Nigel Farage refuses to rule out Ukip leadership comeback
Nigel Farage today announced he is stepping down as leader of Ukip - but refused to rule out making another comeback.
In a surprise move, he said he had "done his bit" and now is the time to let someone else take the reins of the party as Britain prepares to negotiate its exit from the European Union.
But despite initially ruling out another stint as leader, the MEP opened the door to a possible return in the future, saying: “Let’s see where we are in two and a half years’ time”.
The leading Brexiteer also expressed his willingness to be part of the negotiating team to take Britain out of the EU, saying he has the “skills to offer” and the experience to participate in the two-year long talks.
Announcing his resignation in Westminster this morning, Mr Farage said: "I came into politics from business because I believed that this nation should be self-governing. I have never been and I have never wanted to be a career politician.
"My aim in being in politics was to get Britain out of the European Union that is what we voted for in that referendum two weeks ago.
"And that is why I now feel that I have done my bit, that I couldn't possibly achieve more than we managed to get in that referendum. And so I feel it's right that I should now stand aside as leader of Ukip.
"I will support the new leader. I will watch the re-negotiation process in Brussels like a hawk and perhaps comment in the European Parliament from time to time."
He added: "During the referendum campaign I said I want my country back, and I'm saying today I want my life back. And it begins right now."
The party will appoint a new leader by the time of its party conference in September of this year.
Mr Farage stood down following the 2015 election after failing in his bid to become MP for Thanet South, recommending that then party deputy chairwoman Suzanne Evans take over.
However, he unresigned two days later, triggering a fracturing of relations with Ms Evans - who has since been suspended by the party - and Ukip’s only MP, Douglas Carswell.
Mr Farage today refused to recommend a successor but insisted he would support the next leader.
He also failed to rule out another run at the helm of Ukip if party members clamour for his leadership, should the UK not secure a palatable deal with the European Union.
“I think that Ukip is going to, during this period, maintain it’s strength in the country.

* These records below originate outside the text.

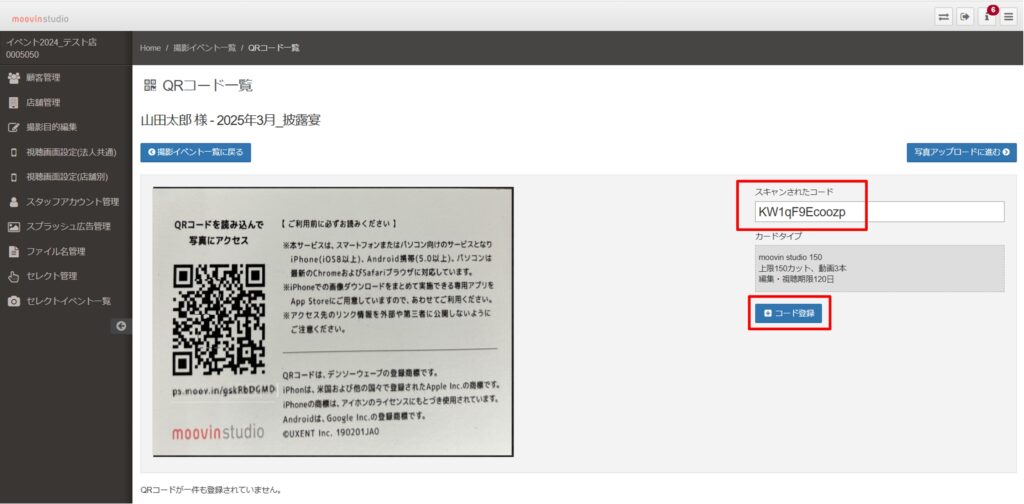Open 顧客管理 in the sidebar
The image size is (1024, 504).
coord(43,78)
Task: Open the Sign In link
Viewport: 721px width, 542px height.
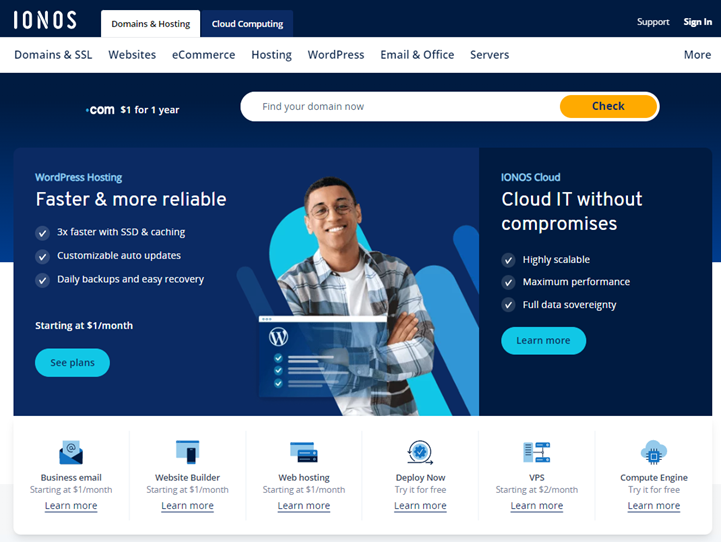Action: click(697, 22)
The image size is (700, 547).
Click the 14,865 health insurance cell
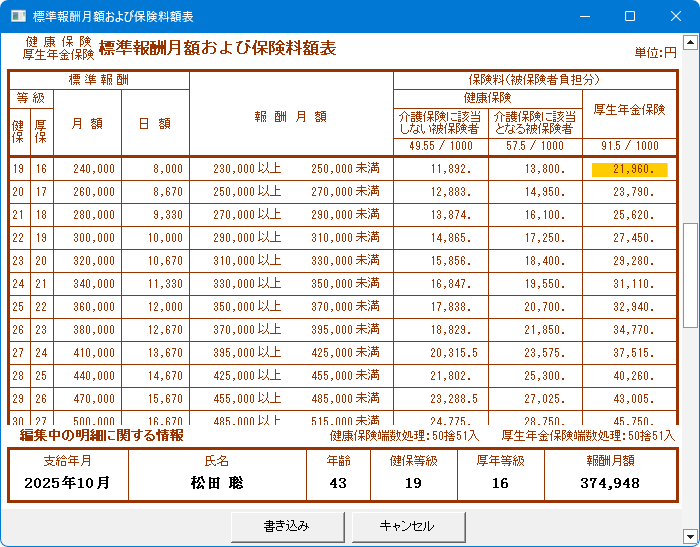[x=442, y=239]
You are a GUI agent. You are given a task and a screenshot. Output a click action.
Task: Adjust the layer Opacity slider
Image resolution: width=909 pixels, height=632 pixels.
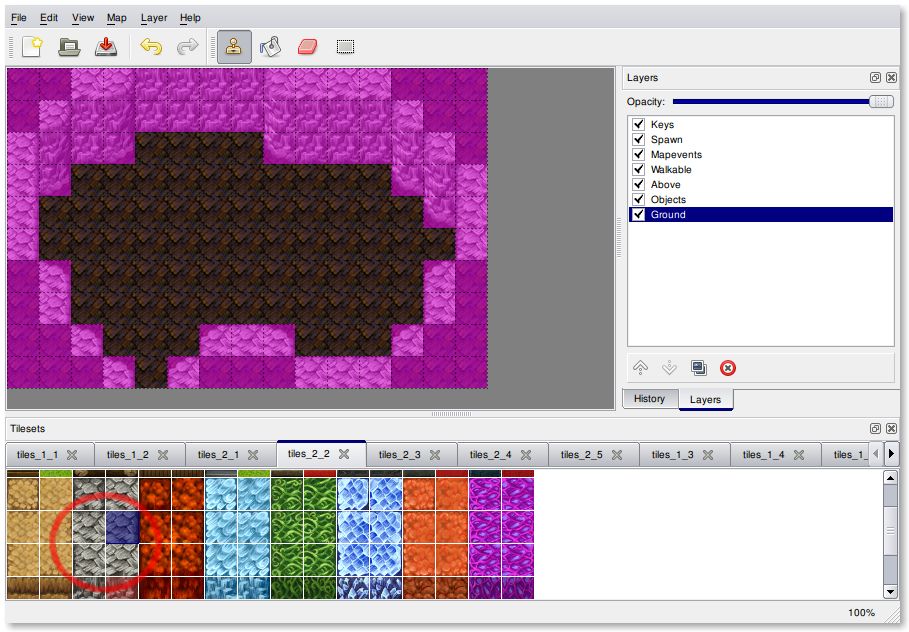[880, 102]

I’m not, let’s just be clear, I’m not walking out of here in a fit of pique, I’m saying I’m fully behind the party, what it stands for, whoever the new leader is,” he said.
“I, let’s see, let’s see where we are in two and a half years’ time. But I don’t need to be leader of Ukip, I will be part of that 2020 campaign if we don’t get what we want. But I repeat the point, I’m not a career politician, I came into this from business because I wanted my country back.
“We’ve got our country back, I know we’re going to leave the EU, that’s why I’ve made this decision. If the terms aren’t right I’ll do anything I can to help anybody that wants to make them right.”
Mr Carswell signalled his pleasure at Mr Farage’s resignation by tweeting a picture of a smiling emoji.
On being informed of the tweet, Mr Farage responded: “I’m pleased to see him smile, because that’s not something I’ve seen very often from him."
Mr Carswell later told the Spectator: “I’m inconsolable. Nigel deserves a lot of credit for getting the referendum and I wish him well.”
Mr Farage asserted that the next Prime Minister should be a candidate who backed the campaign to leave the EU.
Stopping short of recommending either Andrea Leadsom, Liam Fox or Michael Gove, Mr Farage did suggest he would be keen to take part in the exit talks with Brussels.
“No, I’m not putting myself forward. I did spend 20 years in business, I have spent quite a lot of time in Brussels, I might have something to give if they want to, if they don’t that’s fine,” he said.
Mr Farage also rejected claims he was looking to set up a new party with Ukip donor Arron Banks, and said there was an early election he would not like to see Ukip MPs stand against Brexit-backing incumbents.
Mr Farage was Ukip chairman from 1998 until 2000, and became its leader in 2010.